“Colonel Tiffton, this way please,” and Alice spoke in a whisper. “I want Beauty, and I expected—I thought—” here she glanced again up the turnpike, but seeing no one continued, “Couldn’t you bid for me, bid all you would be willing to give if you were bidding for Ellen?”

The colonel looked at her in a kind of dazed, bewildered way, as if not fully comprehending her, till she repeated her request; then mechanically he went back to his post on the balcony, and just as Harney’s last bid was about to receive the final gone, he raised it twenty dollars and ere Harney had time to recover his astonishment, Beauty was disposed of, and the Colonel’s servant Ham led her in triumph back to the stable.

With a fierce scowl of defiance Harney called for Rocket. He had not forgotten that knock-down months before, when Hugh resented the insult offered to Adah Hastings. He had hated him ever since—had sworn to have revenge, and as one mode of taking it, he would secure Rocket at all hazards. Even that morning as he rode past Spring Bank, he had thought with a fiendish exultation, how he would seek the opportunity to provoke to restlessness and then cowhide Rocket in Hugh’s presence as a means of repaying the knock-down! And this was the savage, who, with eager, expectant look upon his visage, stood waiting for Rocket.

Suspecting something wrong the animal refused to come out, and planting his fore feet firmly upon the floor of his stable, kept them all at bay.
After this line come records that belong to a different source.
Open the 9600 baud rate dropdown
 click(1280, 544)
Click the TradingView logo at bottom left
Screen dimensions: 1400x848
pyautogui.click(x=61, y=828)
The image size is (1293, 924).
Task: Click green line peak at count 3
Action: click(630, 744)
With a fierce oath, the brutal Harney gave him a stinging blow, which made the tender flesh quiver with pain, but the fiery gleam in the animal’s eye warned him not to repeat it. Suddenly among the excited group of dusky faces he spied that of Claib, and bade him lead out the horse.

“I can’t. Oh, mars’r, for the dear ——” Claib began, but Harney’s riding whip silenced him and he went submissively in to Rocket, who became as gentle beneath his touch as a lamb.

Loud were the cries of admiration which hailed his appearance; and Alice would have known that something important was pending without the colonel’s groan,

“Oh, Rocket! Poor Hugh! It hurts me for the boy more than anything else!”

With one last despairing glance up the still lonely ‘pike Alice hurried to the door, and looked out upon the eager throng. Gathered in a knot around Rocket were all the noted horse-dealers of the country, and conspicuous among them was Harney, his face wearing a most disagreeable expression, as in reply to some remark of one of his companions he said, by way of depreciating Rocket, and thus preventing bids.

“Yes, quite a fancy piece, but ain’t worth a row of pins. Been fed with sugar plums too much. Why, it will take all the gads in Kentucky to break him in.”

The bids were very rapid, for Rocket was popular, but Harney bided his time, standing silently by, with a look on his face of cool contempt for those who presumed to think they could be the fortunate ones. He was prepared to give more than any one else. Nobody would go above his figure, he had set it so high—higher even than Rocket was really worth. Five hundred and fifty, if necessary. No one would rise above that, Harney was sure, and he quietly waited until the bids were far between, and the auctioneer still dwelling upon the last, seemed waiting expectantly for something.